В дом Гэрета. Пусть приходят, пусть нападают на спящего, если посмеют. Если им так приспичило. Если захотят. На спящего. Пока мать лежит там, слепая, без сна и плачет по своему Гэрету. Пусть приходят в логово Гэрета. Пусть посмеют. В его логово. Плачь, усни. Пусть приходят с гор, из мрака. Влажные скалы хмуры. Пусть Дик Шарп подсчитывает свои доходы: рождество позади. Спи, Дженни, спи. Зачем ты прячешь от меня свой язык. Дай мне его почувствовать. Ты все, все прячешь от меня. Нежная, нежная, спи, пока рождество не возвратится снова в горы, моя любимая, одинокая, спи.
Когда на следующее утро яркий солнечный свет залил землю, Роджер и мать держались друг с другом, как два дружелюбных незнакомца. Мать уговорила зажарить его яичницу, и, уступив его настояниям, съела за чаем кусочек хлеба с маслом. И все-таки между ними лежала пропасть. Мать все еще была погружена в события прошлой ночи, а он уже готов был воспринять новый день. Солнечный свет будоражил его кровь: надо было приниматься за дело, что-то начинать заново. Ночью он спал — сначала тревожно, потом сон стал глубок, а убийцы не пришли. Горы уже не таили в себе угроз, море сверкало.
Он пообещал матери, что будет время от времени ее навещать.
„Скоро я принесу вам весточку от Гэрета, — сказал он. — Когда, точно не скажу, потому что автобус пока не ходит, и кто знает, как быстро я смогу добраться туда и обратно“.
(Автобус не ходит? Но торжествующий бурый автобус свое дело знает, разве нет?)
„Я буду вам очень признательна, если вы сообщите мне, что там и как“, — сказала мать.
„Почту своим долгом, — пообещал он. — А пока что, вы тут управитесь?“
„Да, — сказала она. — Днем придет Малдвин, Он проводит меня вниз в лавку и приготовит чай“.
„Значит, все в порядке, — сказал Роджер, надевая пальто. — А теперь мне надо бежать. Надо быть на месте, хотя бы для того, чтобы объяснить людям, почему автобус временно не будет ходить“.
„Да, конечно“, — сказала мать.
Роджер вышел и притворил за собой дверь. Он оставлял старую сивиллу одну, в ее таинственном углу, в непроглядном мраке ее страданий. Ему было жаль ее. Но она возбуждала в нем не только жалость. Он и завидовал ей слегка. Мрак, в котором она жила, был трагичен, но с какой силой проявлялась при этом недюжинность ее личности. Казалось, природа и время трудились рука об руку, создавая этот исключительный экземпляр человека, Мать, как сын, сын, как мать.

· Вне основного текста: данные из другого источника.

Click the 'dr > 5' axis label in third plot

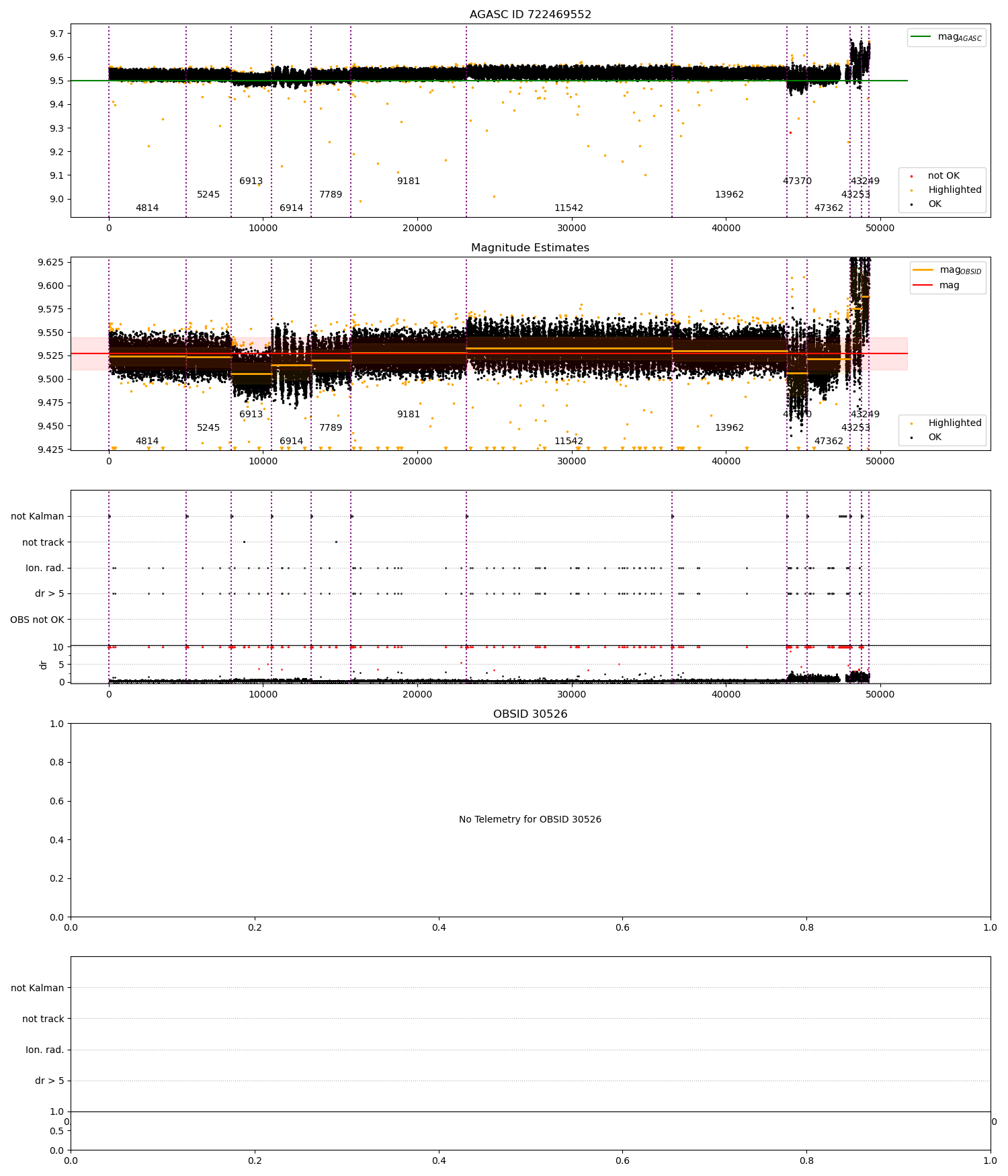click(50, 594)
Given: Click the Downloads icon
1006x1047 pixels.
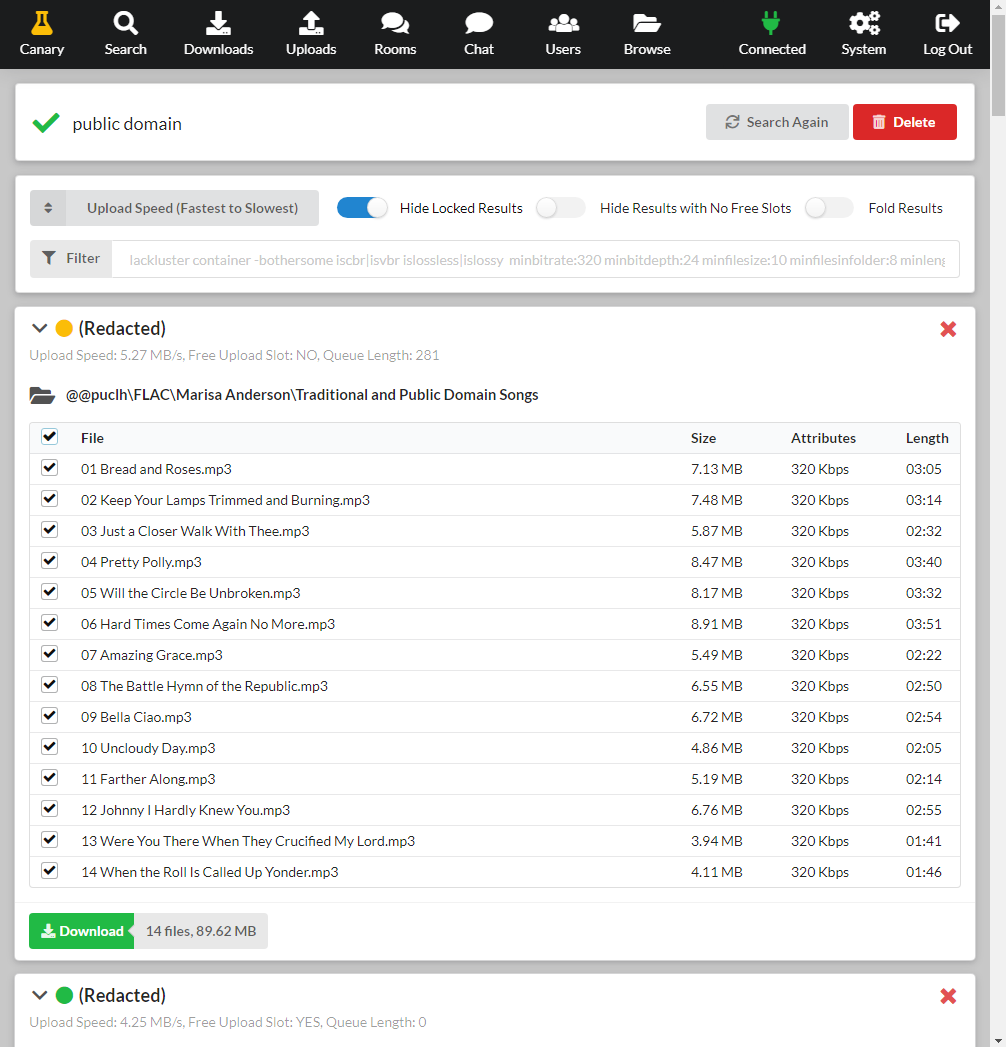Looking at the screenshot, I should click(x=218, y=33).
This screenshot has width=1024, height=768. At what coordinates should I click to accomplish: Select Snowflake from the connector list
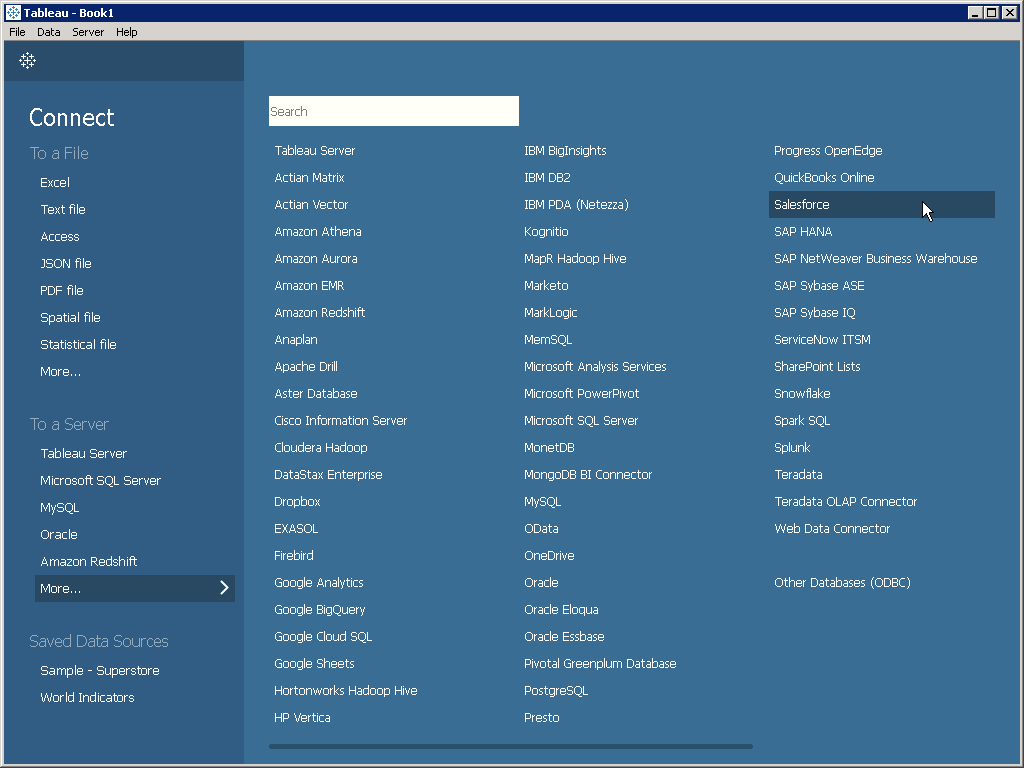pyautogui.click(x=802, y=393)
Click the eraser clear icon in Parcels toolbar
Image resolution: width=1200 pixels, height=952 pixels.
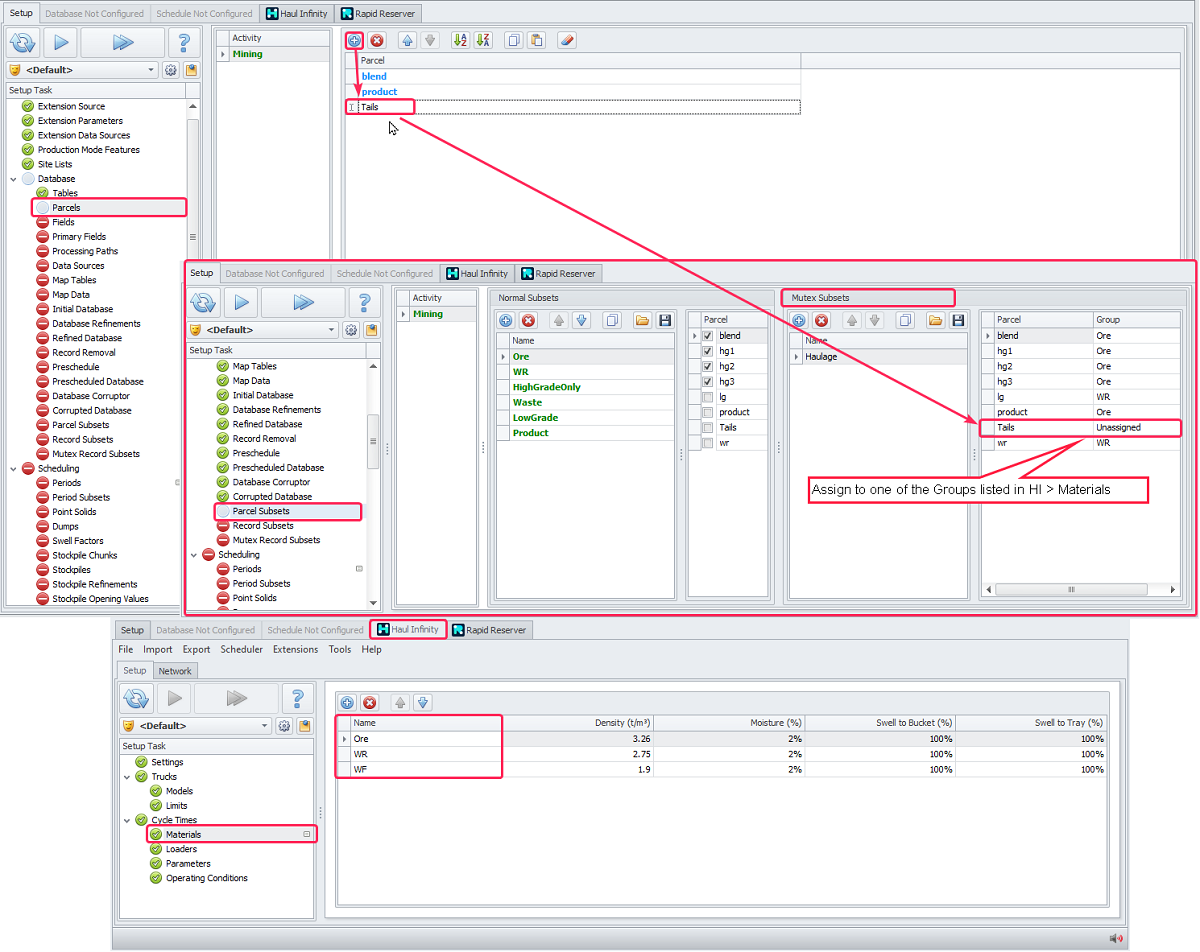point(565,41)
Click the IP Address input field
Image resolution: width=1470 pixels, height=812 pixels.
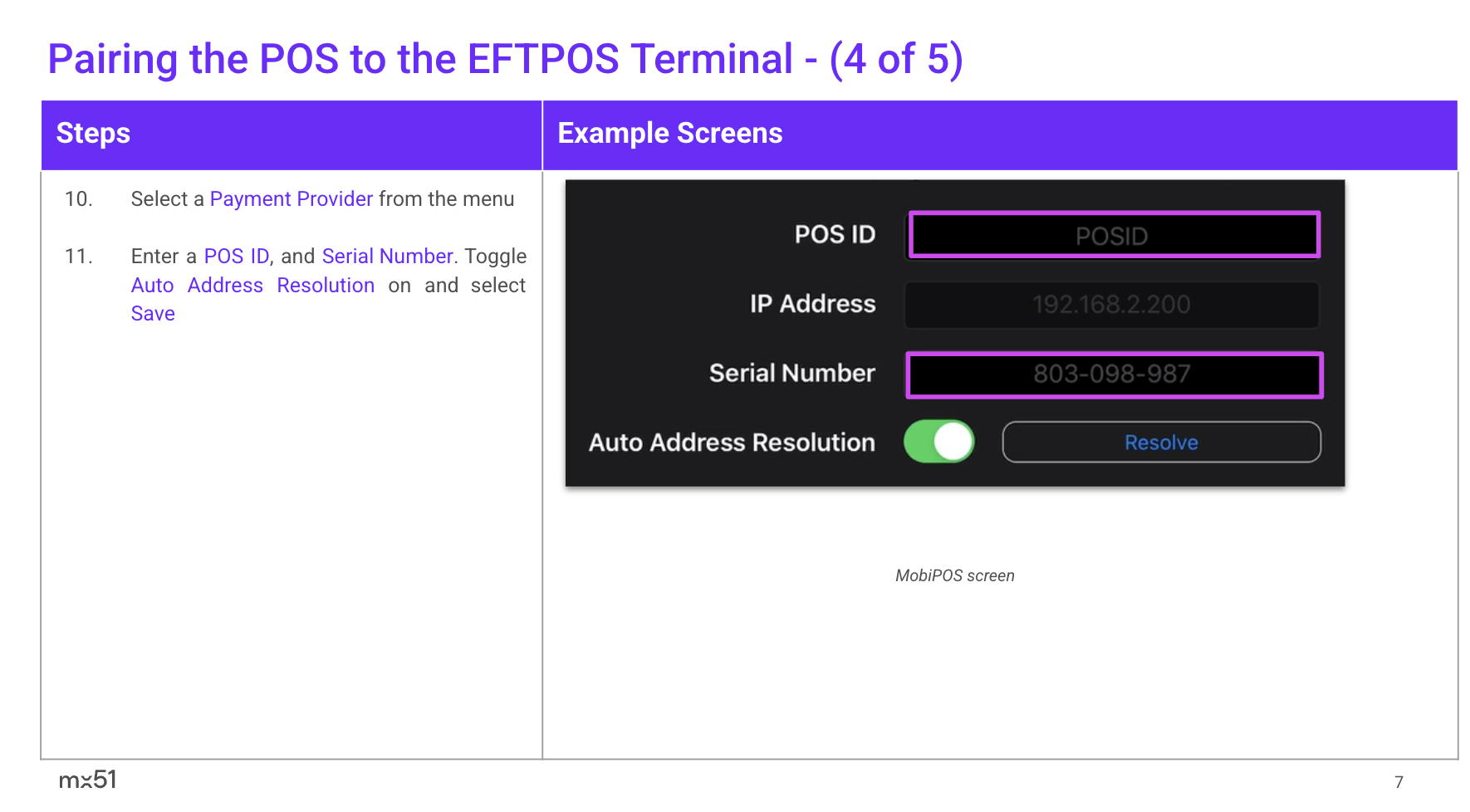click(1111, 305)
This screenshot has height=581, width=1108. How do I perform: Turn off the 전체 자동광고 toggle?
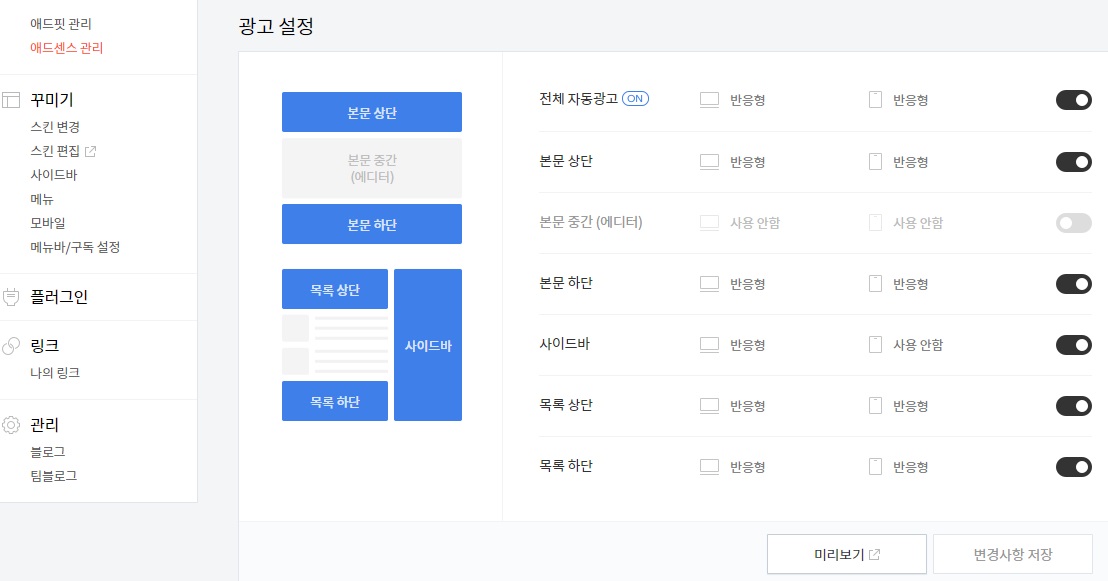(x=1073, y=100)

А сейчас Роджеру важно было поскорее попасть в гараж. Он быстро шагал вниз по дороге. Солнце уже заметно поднялось над горизонтом, и горы стояли залитые ясным, ровным светом. На чистом голубом небе — два-три плотных, ослепительно белых облака. Все вокруг блистало холодной красотой. Роджер быстро шагал по дороге, погруженный в свои думы, и все же ему бросилось в глава, что никогда еще не видел он таких красок. Даже каменные ограды, которые всегда казались однообразно серыми, были вовсе не серыми, а переливались множеством оттенков серого и зеленого — темными заплатами густо-зеленого и коричневого мха и большими круглыми пятнами лишайника, более светлого, нежно-зеленого тона.